I wonder whether autoteatro can make manifest this connection with the other or, rather, whether it appeals to us precisely by removing it, by focussing all its energies on us, by flattery, flirtation and ego-inflation. If it can be located at all, it seems to take place in one’s head. Your focus shifts – at times, it is sharpened but very specific, almost like tunnel vision; at others your eyes seem to glaze over as focus turns inwards. Your relationship with the world is diminished. Our journey (or the process of journeying) is elevated above the things we pass and the people we encounter.
I suppose what I’m saying is that ‘I’ is always present in theatre, even when it is not directly invoked in the manner of autoteatro or other interactive modes of performance. Theatre exists perhaps, in the relationship between other and self, performer and spectator. This is, in fact, incredibly clear in Rotozaza’s early work. In witnessing others attempting to follow instructions, we cannot but be aware of our own projected response, i.e. the choices we would have made in their stead. Thus, through the recognition of difference, we become hugely aware of possibilities and choices. We see the ‘how’ (and maybe also the ‘why’) of their actions in a way that our own don’t register as strongly when we react impulsively as in autoteatro.

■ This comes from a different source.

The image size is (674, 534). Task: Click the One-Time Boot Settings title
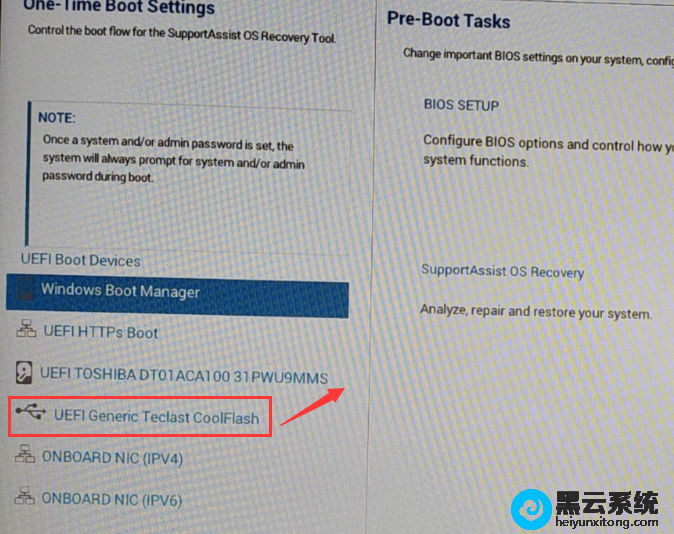(119, 6)
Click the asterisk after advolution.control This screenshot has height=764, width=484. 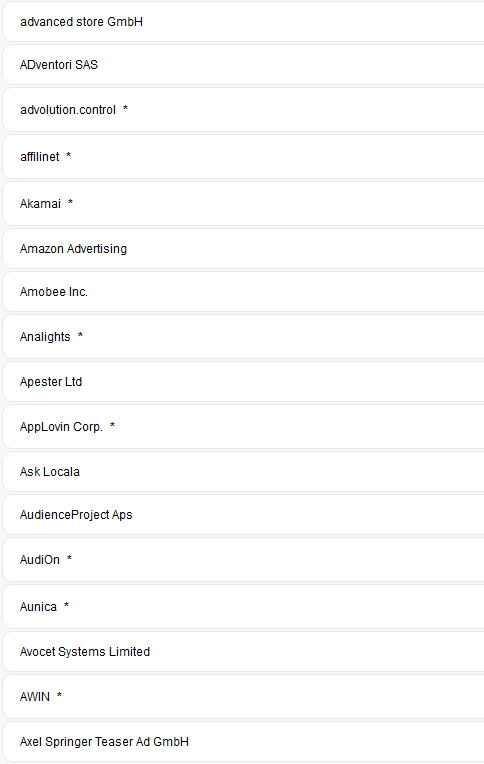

At the heart of all this, really, is the question as to whether the performative elements of our participation overpower our role as audience. At the moment, I have similar queries about game-based work, such as that emerging from the alliance of theatre and live RPGs growing out of events like Hide and Seek and companies like Coney.
Of course, perhaps all this is just what happens to me. Others may have different experiences when under the influence of headphones. Perhaps Etiquette (and even an earlier two-player version of Wondermart at the BAC Burst Festival), which I haven’t participated in, entirely answers the question of the other by placing you at a table with it and forcing interaction, but I suspect that it remains a similarly inward-looking experience. Autoteatro is certainly an innovation that I am keen on, both experientially and theoretically, but – as with any larvae-like form in development (Aren’t forms always in development?), there are challenges to be faced ahead.